# Action item:
All entries are to be reproduced exactly; the pictures are to be omitted.
[Start of Attachment]
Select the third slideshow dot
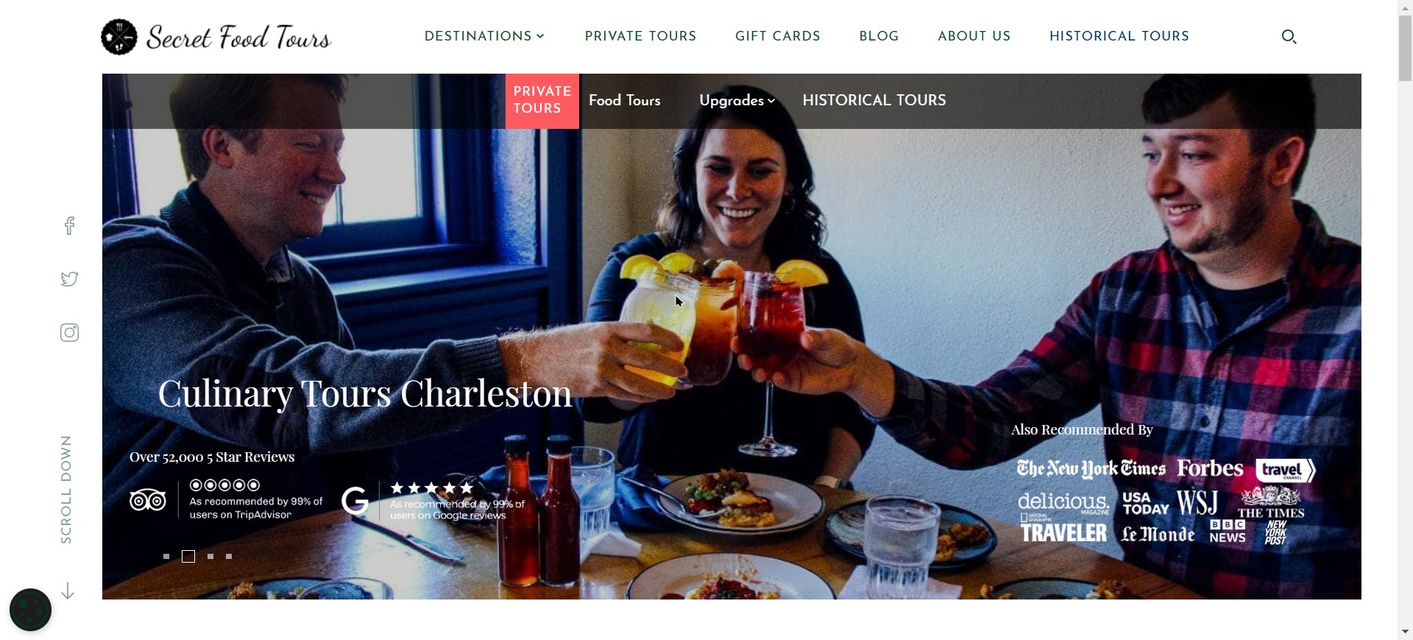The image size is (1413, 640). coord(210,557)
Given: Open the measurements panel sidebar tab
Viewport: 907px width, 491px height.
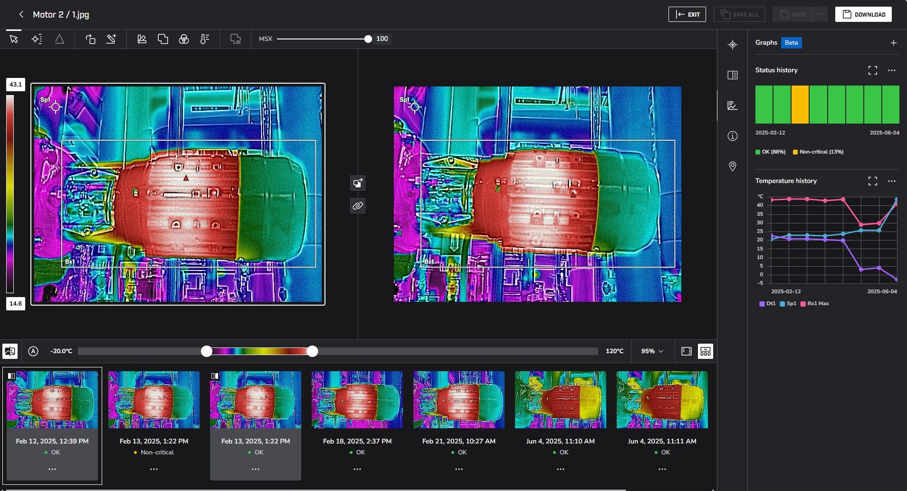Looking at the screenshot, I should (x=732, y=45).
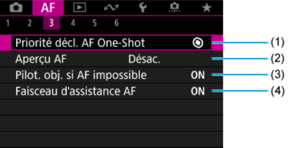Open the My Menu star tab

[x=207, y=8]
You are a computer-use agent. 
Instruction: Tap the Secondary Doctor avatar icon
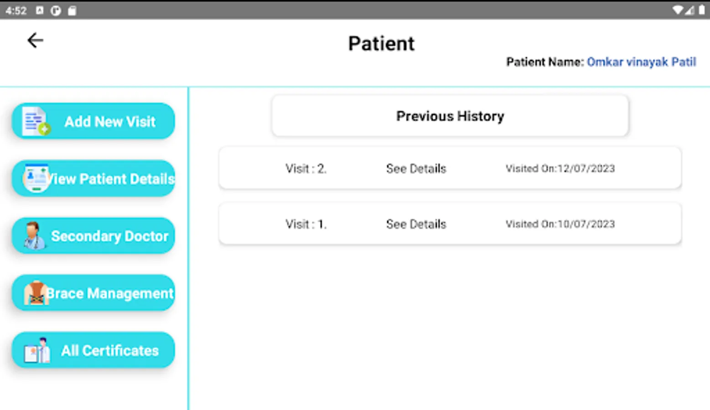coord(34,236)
[End of Attachment]
# Solution:
Select the third slideshow dot
The image size is (1413, 640). coord(210,557)
Given: Open the measurements panel sidebar tab
Viewport: 907px width, 491px height.
Looking at the screenshot, I should (x=732, y=45).
Open the My Menu star tab

[x=207, y=8]
You are a computer-use agent. 
Instruction: Tap the Secondary Doctor avatar icon
coord(34,236)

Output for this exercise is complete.